**YOUR GOAL**
What you give back should be exactly the lines from the one with "Image resolution: width=517" through the end of the data, without the pictures.

**DATASET EXCERPTS**
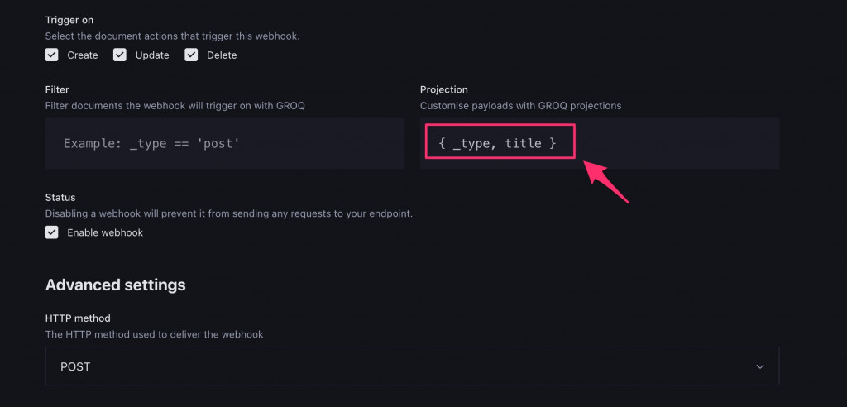Click the Projection field title
Image resolution: width=847 pixels, height=407 pixels.
click(x=443, y=89)
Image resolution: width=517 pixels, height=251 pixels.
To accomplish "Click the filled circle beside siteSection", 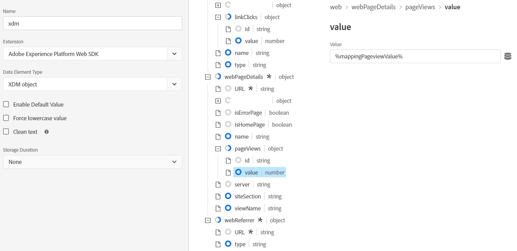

**TASK RESULT**
Image resolution: width=517 pixels, height=251 pixels.
To accomplish "Click the filled circle beside siteSection", 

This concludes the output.